The project involves the following key steps:

Data Load & Validation: The initial step involves loading the raw ticket data from a CSV file and performing basic validation to ensure data integrity.
Data Preparation: The text data from the tickets is preprocessed and converted into numeric form using TF-IDF vectorization. This process involves converting text data into a matrix of TF-IDF features, which represent the importance of each word in the corpus.
Dimension Reduction: Due to the high dimensionality of the TF-IDF vectorized data, dimension reduction techniques such as Principal Component Analysis (PCA) are employed to reduce the number of features while preserving the variance in the data.
Machine Learning Models: Two machine learning algorithms, Naive Bayes and Logistic Regression, are trained on the preprocessed data to predict the priority of support tickets.
Model Evaluation: The trained models are evaluated using metrics such as precision, recall, F1-score, and confusion matrix on a separate testing dataset to assess their performance.
Model Deployment: The best-performing model, Logistic Regression, is selected for deployment. It is serialized and saved for future use in predicting the priority of new support tickets.
Prediction for New Cases: A function is implemented to predict the priority of new support tickets based on the deployed model.
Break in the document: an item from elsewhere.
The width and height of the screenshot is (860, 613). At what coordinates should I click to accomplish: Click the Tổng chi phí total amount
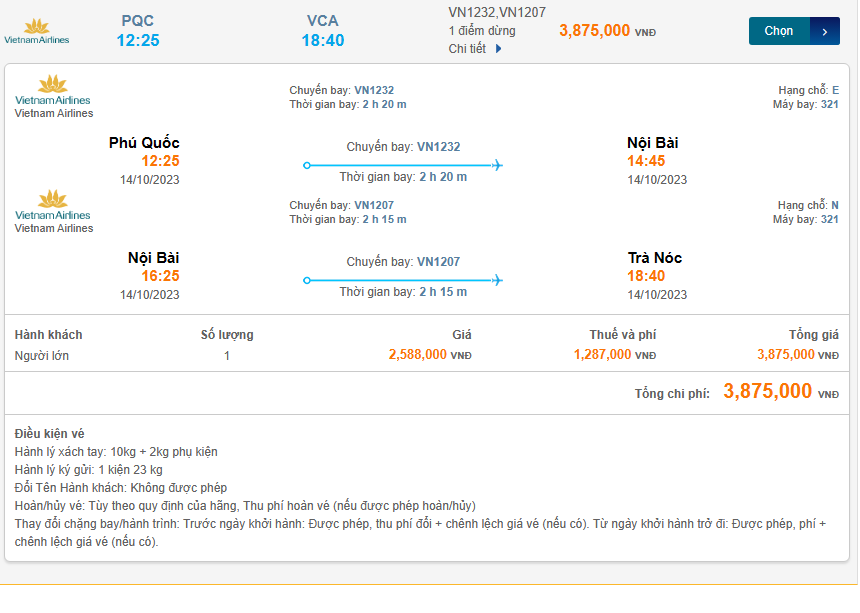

This function takes the text of the tickets as input and returns the predicted priority.

Technologies Used:

Python: The project is implemented using Python programming language.
Libraries: Key libraries utilized include pandas, numpy, scikit-learn, and joblib for data manipulation, machine learning, and model serialization.
Machine Learning Models: Naive Bayes and Logistic Regression algorithms are employed for ticket priority prediction.
Dimension Reduction: Principal Component Analysis (PCA) is used for reducing the dimensionality of the TF-IDF vectorized data.

Conclusion:

By leveraging machine learning techniques, this project facilitates the efficient prioritization of support tickets based on their content, thereby enabling timely resolution of critical issues.